Las horas pasaban con la mirada perdida en el horizonte, repasando lecturas, vivencias y expectativas. Claudio repasaba el vino de su copa, mientras pensaba en la ciudad como origen y destino de sentimientos invisibles...

jueves, 15 de septiembre de 2011

Septiembre


Eran como las tardes de la infancia. Las azoteas se vestían de naranja y ocre como las imágenes de un pasado que –no por vivido- dejaba de serlo. En los zaguanes, la brisa  de la sombra era más tibia y la luz que se dispersa más allá de las columnas de los patios, dominada por una tonalidad macilenta. Los niños regresaban a la escuela y la rutina comenzaba a entonar su cadencia insalvable. El rumor ya no era el de la calma leve de la siesta; las hojas iban perdiendo su color; los sonidos empezaban a agolparse en la mañana; olía a libros, a tinta, al papel intacto de los cuadernos.

Llegaba septiembre y en sus tardes, a medio camino entre el recuerdo y el futuro, se guardaban sensaciones encontradas. Todo quedaba lejos y, por momentos, parecía inminente.
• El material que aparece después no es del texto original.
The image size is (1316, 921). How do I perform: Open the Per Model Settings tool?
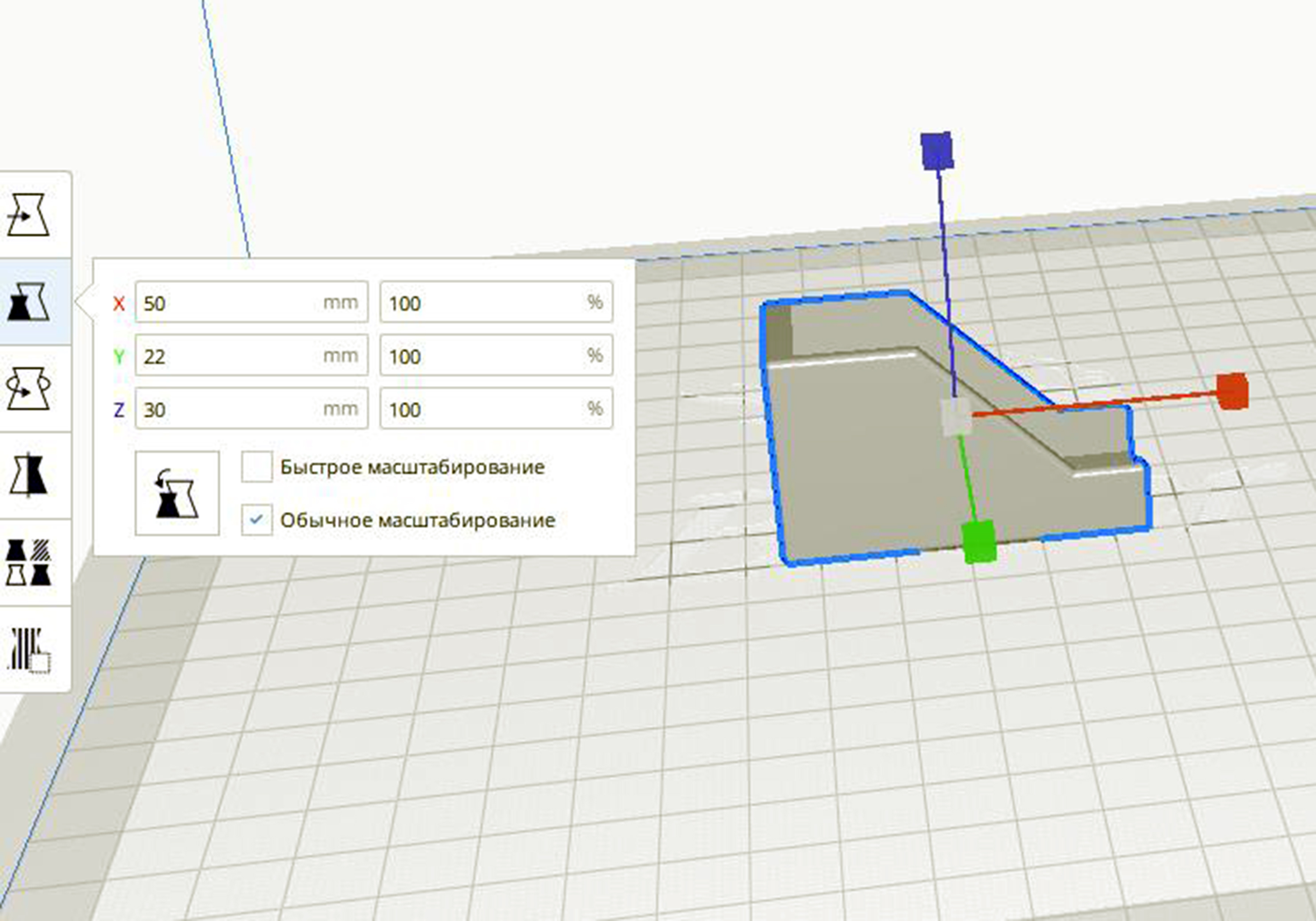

El sonido lejano de una canción nos transportaba por las ensoñaciones pueriles que casi derrotaban al tiempo en la mente y en el deseo sincero. El calor, los deberes y el ajetreo nos devolvía a una realidad que nunca lo fue del todo.

Llegaba septiembre y, junto al arco bajo de la Corredera, los días se condensaban y fluían delicadamente en torno a la Virgen del Socorro. Llegaba septiembre y, en el Santuario, Nuestra Señora de la Fuensanta recibía a los fieles entre campanillas y la ilusión dilatada en las pupilas. Llegaba y la urbe se reflejaba en los rostros de dos de sus veneradas imágenes marianas, la alcaldesa perpetua y la patrona de la ciudad.